Il giocatore italiano arriva a questo appuntamento dopo aver superato Luciano Darderi, in due set molto combattuti chiusi 7-5, 7-6(1). Musetti, testa di serie numero 8, sta vivendo una delle sue stagioni più solide sul circuito, con un rendimento costante nei tornei Masters 1000 che gli consente di mantenersi in piena corsa per Torino. Davanti troverà però un avversario che, dopo un lungo periodo di risultati altalenanti, sembra finalmente tornato competitivo. Auger-Aliassime, numero 13 del mondo, ha eliminato prima Alejandro Tabilo e poi Jesper de Jong, mostrando una buona condizione atletica e un servizio che può diventare un’arma determinante su questa superficie veloce.
Tra i due esiste una rivalità ormai consolidata: sette confronti diretti, con un bilancio leggermente favorevole a Musetti, che ha saputo imporsi negli ultimi due precedenti e nella semifinale di Parigi. Il canadese aveva invece avuto la meglio sulla terra di Madrid nel 2024, in una partita molto equilibrata. Su cemento, il confronto resta aperto, con entrambi capaci di adattarsi al ritmo e alle variazioni dell’altro.
La sfida di oggi non riguarda solo il presente ma anche le prospettive future dei due giocatori. Entrambi sono in corsa per le Finals di Torino. Attualmente il carrarino è ottavo, il canadese decimo. Un successo dell’italiano gli permetterebbe di tenere a distanza un pericoloso concorrente diretto, di tenere il passo di De Minaur e avvicinare Shelton e Fritz, tutti ad una manciata di punti.
Inossidabile Nole
Il torneo cinese, intanto, continua a essere teatro di imprese e resistenze, come dimostra la vittoria di Novak Djokovic su Jaume Munar, arrivata nonostante le condizioni proibitive di caldo e umidità. A 38 anni, il serbo ha dimostrato ancora una volta di essere un punto di riferimento ineguagliabile per mentalità e capacità di gestione del corpo. Durante il match ha sofferto per un dolore alla caviglia, ha chiesto più volte l’intervento del fisioterapista e si è trovato a dover fronteggiare un’umidità superiore all’82%, tanto da vomitare a bordo campo e crollare a terra alla fine del secondo set. Eppure, nel terzo parziale, ha trovato energie che sembravano scomparse, chiudendo 6-3, 5-7, 6-2 dopo due ore e quaranta di battaglia.
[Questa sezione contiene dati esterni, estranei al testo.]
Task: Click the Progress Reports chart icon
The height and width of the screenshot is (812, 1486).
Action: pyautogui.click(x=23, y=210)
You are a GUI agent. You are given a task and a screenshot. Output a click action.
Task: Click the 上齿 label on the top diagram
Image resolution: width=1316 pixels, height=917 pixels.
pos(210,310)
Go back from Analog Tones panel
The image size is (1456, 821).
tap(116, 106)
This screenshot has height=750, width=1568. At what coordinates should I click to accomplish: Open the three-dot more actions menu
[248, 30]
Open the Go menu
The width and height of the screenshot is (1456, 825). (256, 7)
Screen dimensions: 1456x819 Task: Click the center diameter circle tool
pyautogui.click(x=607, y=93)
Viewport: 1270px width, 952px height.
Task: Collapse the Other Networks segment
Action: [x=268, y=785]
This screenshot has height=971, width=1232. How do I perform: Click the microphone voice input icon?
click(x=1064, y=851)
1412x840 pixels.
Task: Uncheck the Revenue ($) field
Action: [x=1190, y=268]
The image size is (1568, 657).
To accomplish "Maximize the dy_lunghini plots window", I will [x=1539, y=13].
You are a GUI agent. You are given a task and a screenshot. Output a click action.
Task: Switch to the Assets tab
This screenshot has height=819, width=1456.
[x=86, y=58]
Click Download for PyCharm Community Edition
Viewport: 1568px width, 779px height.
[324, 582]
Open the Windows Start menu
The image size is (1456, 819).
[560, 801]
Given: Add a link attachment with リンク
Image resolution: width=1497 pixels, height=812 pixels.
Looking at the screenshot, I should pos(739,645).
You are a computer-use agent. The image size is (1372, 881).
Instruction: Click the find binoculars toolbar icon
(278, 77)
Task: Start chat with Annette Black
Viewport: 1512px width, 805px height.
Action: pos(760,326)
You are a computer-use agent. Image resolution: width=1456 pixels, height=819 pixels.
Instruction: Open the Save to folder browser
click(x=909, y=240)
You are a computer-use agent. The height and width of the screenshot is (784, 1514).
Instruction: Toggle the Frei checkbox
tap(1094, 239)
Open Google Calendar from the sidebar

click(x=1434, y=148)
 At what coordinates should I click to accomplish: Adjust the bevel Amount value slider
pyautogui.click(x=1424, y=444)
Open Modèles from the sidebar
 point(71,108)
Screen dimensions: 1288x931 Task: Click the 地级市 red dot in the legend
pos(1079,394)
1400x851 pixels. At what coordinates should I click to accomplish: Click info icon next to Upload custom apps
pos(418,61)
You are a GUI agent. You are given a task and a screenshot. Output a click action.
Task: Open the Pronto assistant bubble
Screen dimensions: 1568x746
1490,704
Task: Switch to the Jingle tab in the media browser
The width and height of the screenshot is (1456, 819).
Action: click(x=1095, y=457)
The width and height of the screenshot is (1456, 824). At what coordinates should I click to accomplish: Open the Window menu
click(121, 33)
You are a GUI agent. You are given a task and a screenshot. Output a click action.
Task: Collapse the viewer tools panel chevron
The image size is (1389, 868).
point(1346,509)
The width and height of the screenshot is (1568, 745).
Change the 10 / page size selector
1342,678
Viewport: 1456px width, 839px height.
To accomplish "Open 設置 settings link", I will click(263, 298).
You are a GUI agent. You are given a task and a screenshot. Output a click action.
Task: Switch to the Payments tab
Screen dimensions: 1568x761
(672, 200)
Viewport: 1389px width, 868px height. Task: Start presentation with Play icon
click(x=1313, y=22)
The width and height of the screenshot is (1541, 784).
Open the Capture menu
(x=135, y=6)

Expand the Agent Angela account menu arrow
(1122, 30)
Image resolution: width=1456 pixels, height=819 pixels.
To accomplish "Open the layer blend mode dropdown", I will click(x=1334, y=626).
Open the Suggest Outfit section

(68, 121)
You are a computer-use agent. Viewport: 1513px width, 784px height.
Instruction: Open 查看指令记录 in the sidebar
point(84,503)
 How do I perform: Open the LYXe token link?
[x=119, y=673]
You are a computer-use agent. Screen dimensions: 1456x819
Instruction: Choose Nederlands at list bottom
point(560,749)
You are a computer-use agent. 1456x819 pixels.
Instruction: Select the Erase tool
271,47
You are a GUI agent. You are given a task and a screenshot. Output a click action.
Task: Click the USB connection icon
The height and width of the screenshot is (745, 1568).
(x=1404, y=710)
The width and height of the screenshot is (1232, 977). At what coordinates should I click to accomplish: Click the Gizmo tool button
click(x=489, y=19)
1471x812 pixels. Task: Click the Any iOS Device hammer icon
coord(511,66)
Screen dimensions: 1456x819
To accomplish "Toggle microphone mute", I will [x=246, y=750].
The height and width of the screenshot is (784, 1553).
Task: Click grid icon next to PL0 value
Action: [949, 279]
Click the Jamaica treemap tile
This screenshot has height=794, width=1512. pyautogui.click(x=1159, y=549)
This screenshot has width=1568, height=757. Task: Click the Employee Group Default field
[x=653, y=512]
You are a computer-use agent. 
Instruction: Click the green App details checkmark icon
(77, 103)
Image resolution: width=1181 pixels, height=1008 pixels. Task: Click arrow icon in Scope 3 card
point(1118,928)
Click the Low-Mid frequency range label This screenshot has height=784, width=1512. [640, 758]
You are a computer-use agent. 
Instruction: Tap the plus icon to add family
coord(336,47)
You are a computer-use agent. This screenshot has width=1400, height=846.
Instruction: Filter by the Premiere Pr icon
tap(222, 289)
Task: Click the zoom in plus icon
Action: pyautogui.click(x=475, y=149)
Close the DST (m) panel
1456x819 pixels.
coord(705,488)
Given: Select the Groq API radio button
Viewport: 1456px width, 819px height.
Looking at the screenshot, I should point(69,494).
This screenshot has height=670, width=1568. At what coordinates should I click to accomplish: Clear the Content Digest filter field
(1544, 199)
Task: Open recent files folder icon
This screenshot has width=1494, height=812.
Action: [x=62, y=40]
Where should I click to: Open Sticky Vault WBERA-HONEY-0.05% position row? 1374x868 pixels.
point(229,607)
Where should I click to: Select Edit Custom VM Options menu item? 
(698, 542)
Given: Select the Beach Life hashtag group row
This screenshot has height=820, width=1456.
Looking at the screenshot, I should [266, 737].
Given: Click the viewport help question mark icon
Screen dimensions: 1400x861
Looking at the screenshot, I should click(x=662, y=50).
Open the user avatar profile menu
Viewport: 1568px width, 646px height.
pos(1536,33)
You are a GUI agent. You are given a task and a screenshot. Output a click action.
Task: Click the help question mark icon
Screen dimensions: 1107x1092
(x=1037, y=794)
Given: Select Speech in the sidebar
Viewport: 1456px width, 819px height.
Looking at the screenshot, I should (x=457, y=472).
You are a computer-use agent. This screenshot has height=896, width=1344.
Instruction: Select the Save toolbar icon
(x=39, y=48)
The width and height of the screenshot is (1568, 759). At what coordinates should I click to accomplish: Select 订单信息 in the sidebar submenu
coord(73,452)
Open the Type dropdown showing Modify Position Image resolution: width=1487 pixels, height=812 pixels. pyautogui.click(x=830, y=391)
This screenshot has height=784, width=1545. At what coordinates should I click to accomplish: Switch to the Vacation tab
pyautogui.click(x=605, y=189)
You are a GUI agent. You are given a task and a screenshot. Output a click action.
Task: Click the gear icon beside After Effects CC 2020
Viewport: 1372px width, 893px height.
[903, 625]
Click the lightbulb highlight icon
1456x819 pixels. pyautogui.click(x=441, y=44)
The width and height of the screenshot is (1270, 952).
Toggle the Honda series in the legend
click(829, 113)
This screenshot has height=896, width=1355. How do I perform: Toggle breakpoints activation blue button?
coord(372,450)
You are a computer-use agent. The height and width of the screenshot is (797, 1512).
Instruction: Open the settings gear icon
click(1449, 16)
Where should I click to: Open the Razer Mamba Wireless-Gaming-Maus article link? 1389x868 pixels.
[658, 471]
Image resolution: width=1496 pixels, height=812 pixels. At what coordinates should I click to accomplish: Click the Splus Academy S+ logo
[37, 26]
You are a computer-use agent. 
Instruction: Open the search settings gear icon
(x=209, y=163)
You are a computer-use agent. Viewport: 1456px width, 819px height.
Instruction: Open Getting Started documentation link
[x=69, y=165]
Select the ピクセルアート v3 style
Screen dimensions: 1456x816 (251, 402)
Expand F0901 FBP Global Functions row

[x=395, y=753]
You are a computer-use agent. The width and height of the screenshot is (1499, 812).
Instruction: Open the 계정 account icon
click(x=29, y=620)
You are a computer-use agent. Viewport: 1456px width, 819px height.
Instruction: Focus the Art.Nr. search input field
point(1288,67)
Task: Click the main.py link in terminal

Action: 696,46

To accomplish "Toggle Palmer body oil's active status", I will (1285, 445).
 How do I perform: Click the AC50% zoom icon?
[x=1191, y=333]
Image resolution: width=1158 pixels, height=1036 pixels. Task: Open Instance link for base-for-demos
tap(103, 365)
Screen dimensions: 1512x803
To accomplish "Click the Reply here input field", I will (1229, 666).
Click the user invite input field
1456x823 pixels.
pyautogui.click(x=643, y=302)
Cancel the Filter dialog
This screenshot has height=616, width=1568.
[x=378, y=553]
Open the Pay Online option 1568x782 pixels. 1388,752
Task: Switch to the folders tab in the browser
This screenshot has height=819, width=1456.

Djokovic, che raggiunge così per l’undicesima volta i quarti di finale a Shanghai — torneo vinto già quattro volte — affronterà ora il belga Zizou Bergs. È il più anziano tra i giocatori rimasti in corsa, ma anche quello che mostra la maggiore capacità di adattamento. Mentre molti dei più giovani, da Sinner in poi, hanno sofferto le condizioni estreme del torneo, il serbo ha dimostrato ancora una volta che la vera differenza non la fa l’età, ma la padronanza del proprio corpo e della propria mente.